From the Congressional Research Service via Federation of American Scientists
Recent attention concerning National Security Agency (NSA) surveillance pertains to unauthorized disclosures of two different intelligence collection programs. Since these programs were publicly disclosed over the course of two days in June, there has been confusion about what information is being collected and what authorities the NSA is acting under. This report clarifies the differences between the two programs and identifies potential issues that may help Members of Congress assess legislative proposals pertaining to NSA surveillance authorities.
One program collects in bulk the phone records—specifically the number that was dialed from, the number that was dialed to, and the date and duration of the call—of customers of Verizon Wireless and possibly other U.S. telephone service providers. It does not collect the content of the calls or the identity of callers. The data are collected pursuant to Section 215 of the USA PATRIOT ACT, which amended the Foreign Intelligence Surveillance Act (FISA) of 1978....

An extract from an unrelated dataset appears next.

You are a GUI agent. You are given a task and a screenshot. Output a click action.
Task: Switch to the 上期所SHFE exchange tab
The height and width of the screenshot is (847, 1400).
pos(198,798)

The other program collects the electronic communications, including content, of foreign targets overseas whose communications flow through American networks. The Director of National Intelligence has acknowledged that data are collected pursuant to Section 702 of FISA. As described, the program may not intentionally target any person known at the time of acquisition to be located in the United States, which is prohibited by Section 702. Beyond that, the scope of the intelligence collection, the type of information collected and companies involved, and the way in which it is collected remain unclear. Section 702 was added by the FISA Amendments Act of 2008. Prior to the enactment of Section 702, FISA only permitted sustained domestic electronic surveillance or access to domestic electronically stored communications after the issuance of a FISC order that was specific to the target.